徳川義親が1922年にスイスで購入した木彫り熊(左)と100年前に八雲町で誕生した第1号=個人蔵、北海道八雲町末広町の木彫り熊資料館

 木彫り熊といえばサケをくわえた黒塗りのやつ。部屋の片隅でも飾られていればいいほうで、しまい込まれているか、捨てられてしまったか。数年前まで、私の認識といえばそんなものだったが、百八十度ひっくり返ったのは北海道八雲町の代表的な作り手、柴崎重行の熊に出会ったからだ。荒々しさのうちにかわいらしさが同居する、手のひらに収まる未塗装の熊にすっかり魅了され、八雲に通うようになった。

 町木彫り熊資料館で巡り合った多彩な熊たちは、戦後の北海道観光ブームで土産物として全国の家庭に持ち帰られた「サケをくわえた熊」とは違い、一見して誰が彫ったかがわかる個性的な熊だった。100年の歴史を持つ八雲の木彫り熊は静かなブームを迎えていたが、一時は町民にすら忘れられた存在だった。「河原に捨てられたものを持ってきてくれた町民もいました」と資料館の大谷茂之学芸員は振り返る。

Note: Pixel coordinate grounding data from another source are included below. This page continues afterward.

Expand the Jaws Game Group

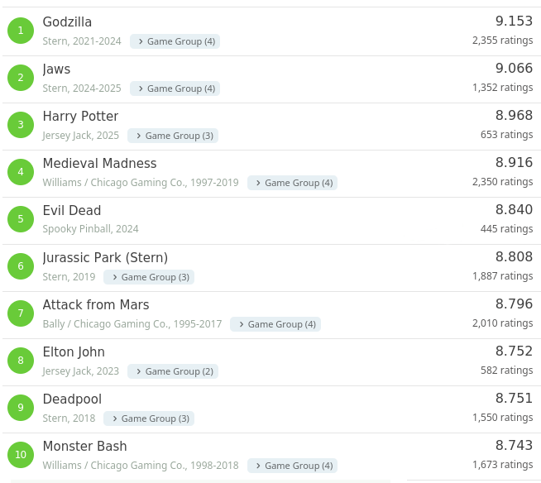pos(175,88)
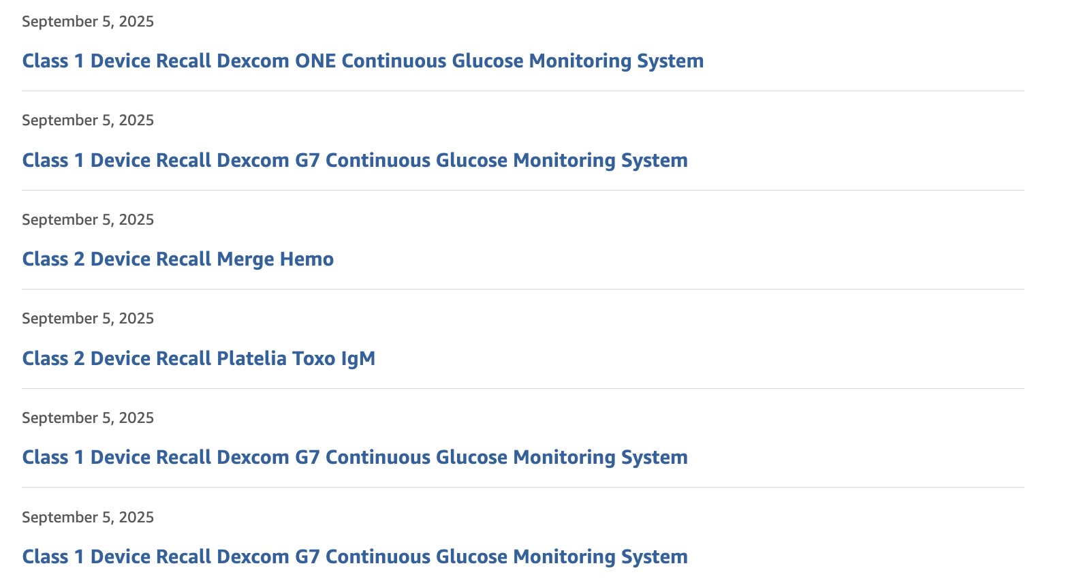Click 'Monitoring System' in the Dexcom ONE title

pyautogui.click(x=616, y=61)
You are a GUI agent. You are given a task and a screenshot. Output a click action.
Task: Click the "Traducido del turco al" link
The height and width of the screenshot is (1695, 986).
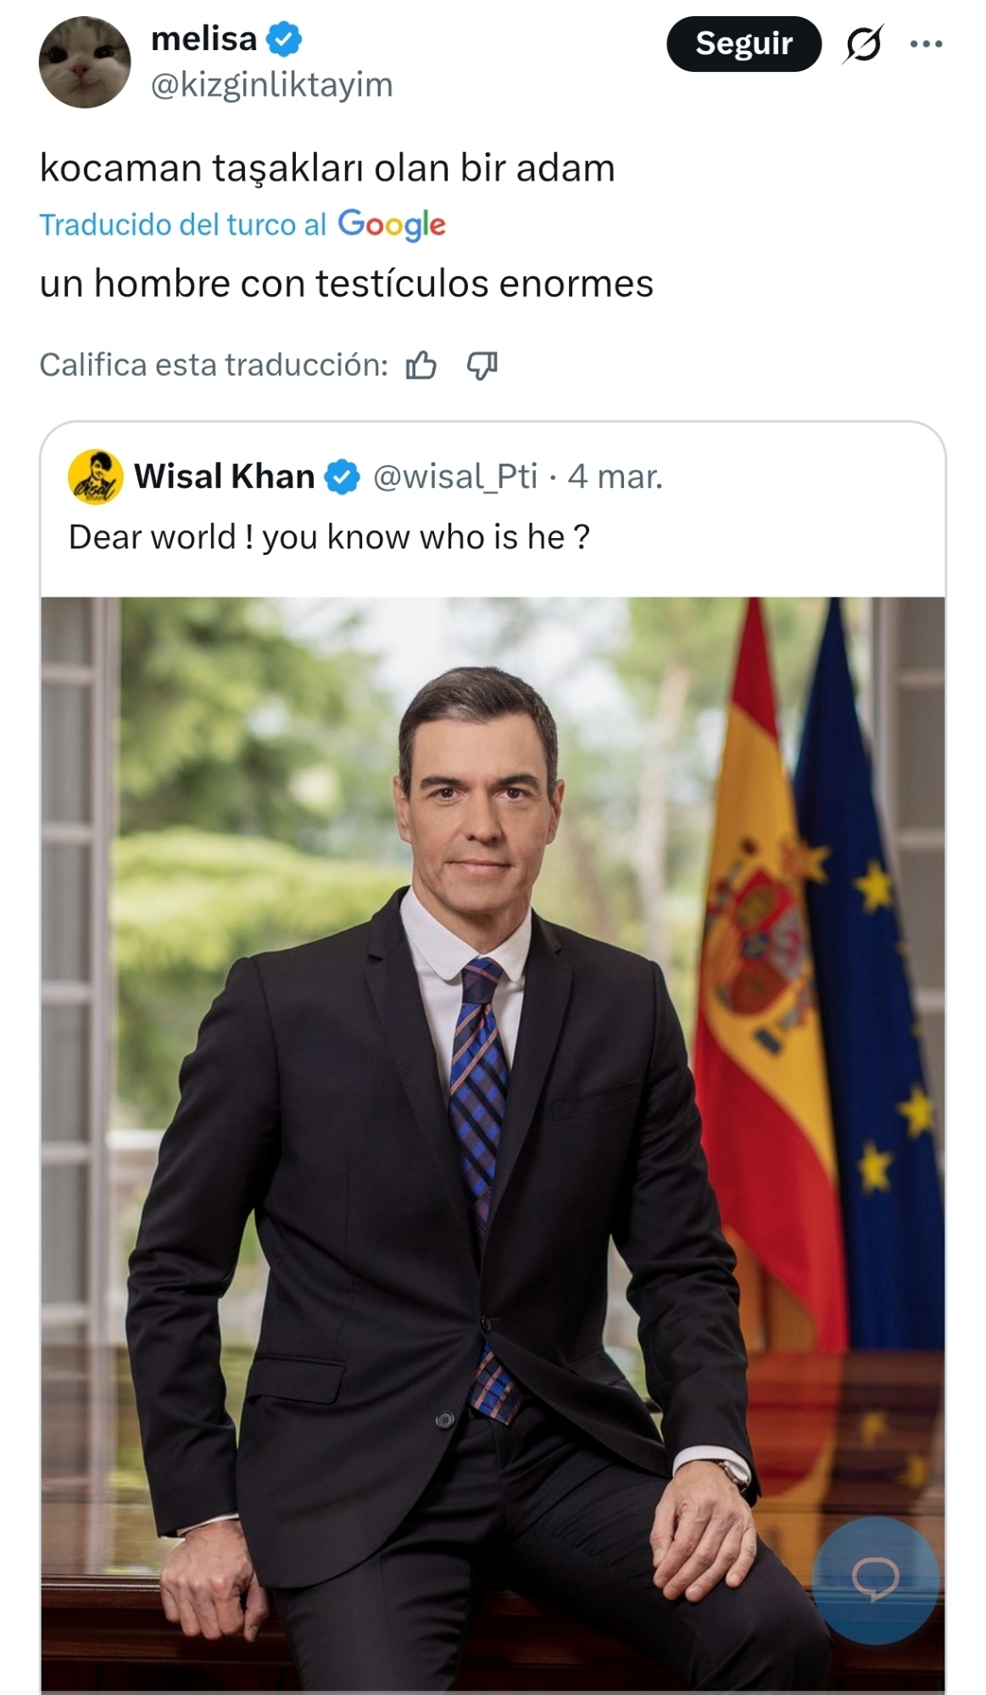183,225
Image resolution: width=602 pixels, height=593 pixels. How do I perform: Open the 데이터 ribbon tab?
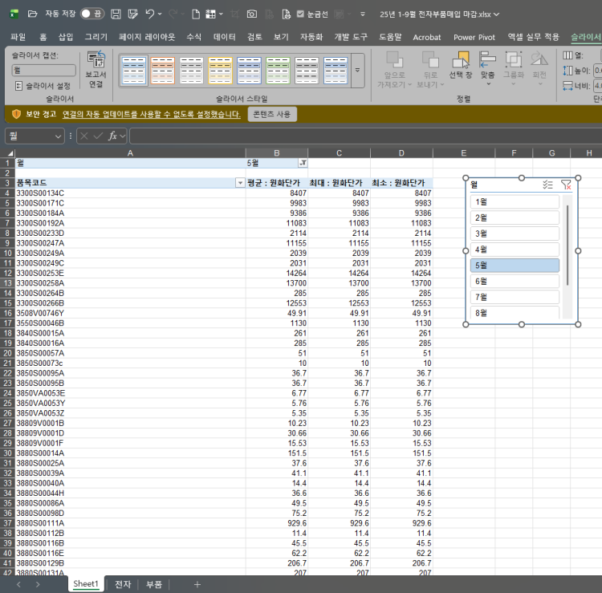[x=224, y=37]
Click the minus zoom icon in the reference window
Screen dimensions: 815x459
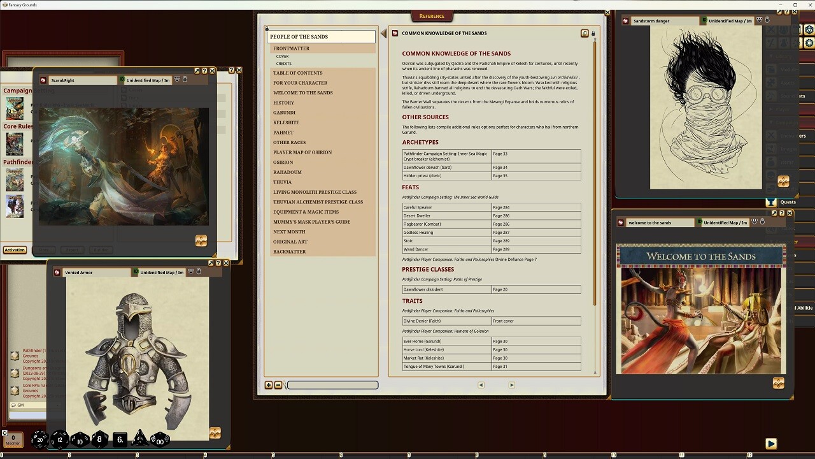click(x=278, y=385)
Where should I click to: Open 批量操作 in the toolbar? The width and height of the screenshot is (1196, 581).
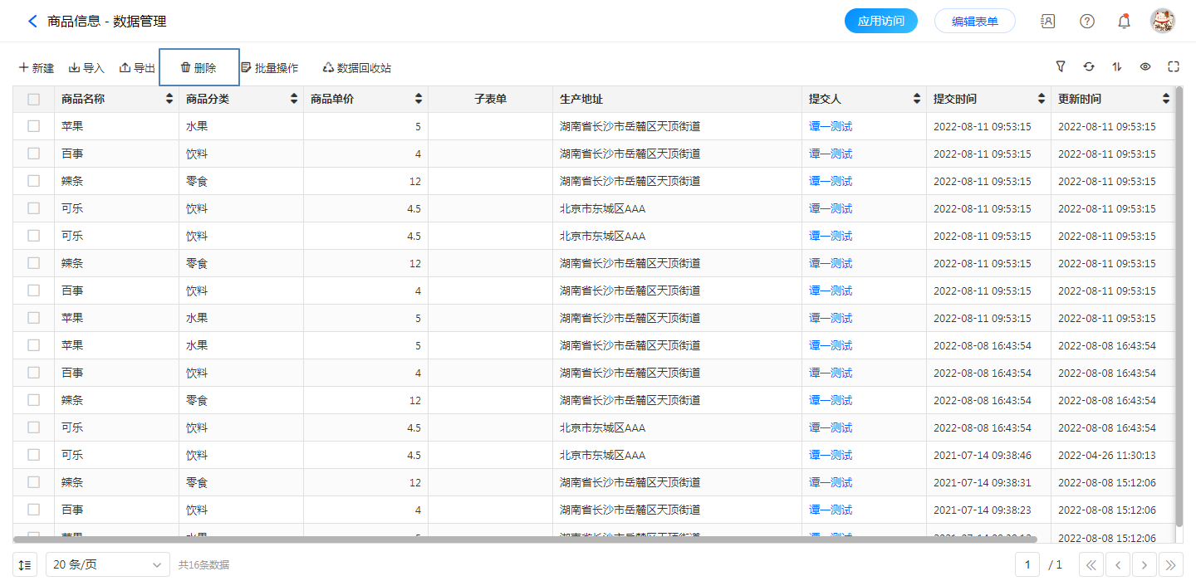tap(269, 68)
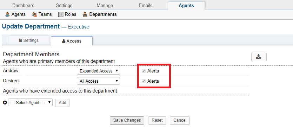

 木彫り熊の魅力を発信するギャラリー「kodamado」を開く青沼千鶴さんは15年前に移住したころ、「八雲にはこれといったものがない」と町民から言われた。各家で大事にされてきた木彫り熊を借りて展示すると、全国からファンが訪れた。「木彫り熊が町民に『シビックプライド』を取り戻させた」

 木彫り熊には徳川義親(よしちか)がもたらしたスイスの工芸品がルーツの八雲と、アイヌ民族が中心になった旭川の二つの源流があり、道内各地に広がった。「木彫り熊こそ北海道の誇るべきアート」と言う青沼さんは、100周年に沸く八雲で様々な産地を紹介する「北海道の木彫り熊展」を開いていた。私も、木彫り熊を通して北海道の近現代をたどってみたいと考えている。